Task.
Answer these questions from the acorn germination text.
(a) At what temperature range should acorns be refrigerated for storage?
(b) How long is the pre-chilling requirement for Shumard oak?
(c) How much soil should cover acorns planted outside in a fall seed bed?

Text excerpt.
Acorns should be collected promptly since many types start rotting, drying out or germinating shortly after falling from the tree. Any loose caps or twigs should be removed. The acorns should then be dumped into a bucket of water, and any acorns that float should be discarded.

Acorns do not store well. They quickly dry out and die. Hence if the acorns are being stored for any length of time, put them in a heavy duty sealed plastic bag (4-10 mils) and place in a refrigerator (1-3ºC).

The white oak group, the oaks with smooth lobed leaves, with only a couple exceptions (like Q. macrocarpa), do not require a cooling period to germinate and will germinate in three to five weeks after planting. The black (red) oak group, the oaks with pointy lobed leaves, almost all require a cold period of 30 to 90 days before they will germinate. This can be done in a refrigerator. The acorns can be placed in a plastic bag containing moist sand and peat and then put in a refrigerator (1-5ºC) until the appropriate chill time is reached or the acorns start germinating. Shumard oak has a 30-45 day pre-chilling requirement. Both northern red oak and Southern red oak have a 30-90 day pre-chilling requirement.

The easiest way to germinate acorns, however, is to plant them outside during the fall in a seed bed 6-12" (15-30 cm) apart covered with .25" (0.5 cm) of soil. Members of the white oak group will germinate before winter while the those in the black (red) oak group will germinate in the spring. Both the roots and stems emerge from the pointy part of the acorn, so the most sensible orientation for planting an acorn is on its side.

There is some disagreement on whether to remove the seed coat, or pericarp, from Northern red oak (Q. rubra) before planting. Bonner and Vozzo recommend it:

Dormancy in Q. rubra has also been attributed to the pericarp by Jones and Brown (1966). They induced germination by removing or clipping the pericarp and concluded that dormancy was the result of inhibited cell expansion. Hopper and others (1985) also concluded that the pericarp was significantly involved in dormancy of Q. rubra, and Bonner (1968) found pericarps to inhibit germination of four red oak species.

Norman Deno investigated Q. rubra and explicitly disagrees:

Soaking seeds for a week, making a hole in the seed coat, or removing the seed coats did not increase the rate of gemination or the percent germination showing that impervious or semimpervious seed coats were not present nor was there any inhibitors in the seed coat.

Personally, I would not bother. It is likely the pre-chilling required for Northern red oak is sufficient to neutralize any inhibitors present.

References:

First Supplement to the 2nd Edition of Seed Germination Theory and Practice, Norman C. Deno (1996).

Seed Biology and Technology of Quercus, F.T. Bonner and J.A. Vozzo.

Seeds of Woody Plants in North America, J.A. Young and C.G. Young (1992).

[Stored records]
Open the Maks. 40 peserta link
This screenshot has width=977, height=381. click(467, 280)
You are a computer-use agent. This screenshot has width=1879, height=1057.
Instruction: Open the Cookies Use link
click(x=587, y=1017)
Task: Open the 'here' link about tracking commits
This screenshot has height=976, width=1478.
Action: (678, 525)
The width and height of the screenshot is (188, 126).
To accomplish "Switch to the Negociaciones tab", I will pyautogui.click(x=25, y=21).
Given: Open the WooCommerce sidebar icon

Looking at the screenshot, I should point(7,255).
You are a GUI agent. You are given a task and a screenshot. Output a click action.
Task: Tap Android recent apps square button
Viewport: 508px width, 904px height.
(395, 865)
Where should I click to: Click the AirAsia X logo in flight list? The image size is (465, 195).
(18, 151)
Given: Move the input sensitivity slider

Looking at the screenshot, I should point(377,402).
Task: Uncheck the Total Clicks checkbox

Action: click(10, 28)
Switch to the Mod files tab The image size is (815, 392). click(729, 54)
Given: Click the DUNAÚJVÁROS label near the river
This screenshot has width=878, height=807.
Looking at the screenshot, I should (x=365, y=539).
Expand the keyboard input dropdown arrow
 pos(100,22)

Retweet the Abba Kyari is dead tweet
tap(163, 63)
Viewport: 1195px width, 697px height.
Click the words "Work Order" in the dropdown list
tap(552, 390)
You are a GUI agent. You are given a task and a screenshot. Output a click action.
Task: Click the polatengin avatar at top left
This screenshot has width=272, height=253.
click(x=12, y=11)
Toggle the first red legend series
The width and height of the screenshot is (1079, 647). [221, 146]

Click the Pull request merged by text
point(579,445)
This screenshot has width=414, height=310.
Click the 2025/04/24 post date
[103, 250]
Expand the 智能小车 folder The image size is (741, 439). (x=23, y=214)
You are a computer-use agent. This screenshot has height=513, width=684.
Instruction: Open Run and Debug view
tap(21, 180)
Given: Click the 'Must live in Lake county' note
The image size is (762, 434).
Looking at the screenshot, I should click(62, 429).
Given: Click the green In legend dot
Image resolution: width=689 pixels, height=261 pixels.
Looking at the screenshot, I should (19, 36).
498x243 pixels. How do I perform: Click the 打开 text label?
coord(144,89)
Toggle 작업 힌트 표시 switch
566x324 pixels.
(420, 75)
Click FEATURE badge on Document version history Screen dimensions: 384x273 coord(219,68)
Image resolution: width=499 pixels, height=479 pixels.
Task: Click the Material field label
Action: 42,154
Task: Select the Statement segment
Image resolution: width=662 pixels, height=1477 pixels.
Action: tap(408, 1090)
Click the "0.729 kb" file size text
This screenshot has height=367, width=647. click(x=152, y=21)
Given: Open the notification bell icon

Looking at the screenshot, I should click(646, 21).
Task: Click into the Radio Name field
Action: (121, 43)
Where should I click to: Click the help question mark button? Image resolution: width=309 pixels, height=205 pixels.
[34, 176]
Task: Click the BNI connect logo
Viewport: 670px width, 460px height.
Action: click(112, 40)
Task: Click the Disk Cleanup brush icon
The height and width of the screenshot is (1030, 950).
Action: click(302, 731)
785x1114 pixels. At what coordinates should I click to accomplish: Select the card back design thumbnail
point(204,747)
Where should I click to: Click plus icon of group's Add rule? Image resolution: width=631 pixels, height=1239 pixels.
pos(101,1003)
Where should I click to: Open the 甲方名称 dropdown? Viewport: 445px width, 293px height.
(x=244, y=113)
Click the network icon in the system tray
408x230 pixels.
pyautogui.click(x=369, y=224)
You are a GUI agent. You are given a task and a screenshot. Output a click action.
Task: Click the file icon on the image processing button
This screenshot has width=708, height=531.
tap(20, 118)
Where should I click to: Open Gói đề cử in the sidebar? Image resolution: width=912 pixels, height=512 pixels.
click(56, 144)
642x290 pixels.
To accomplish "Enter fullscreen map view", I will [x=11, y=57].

Exercise result.
(a) 1-3ºC
(b) 30-45 days
(c) .25" (0.5 cm)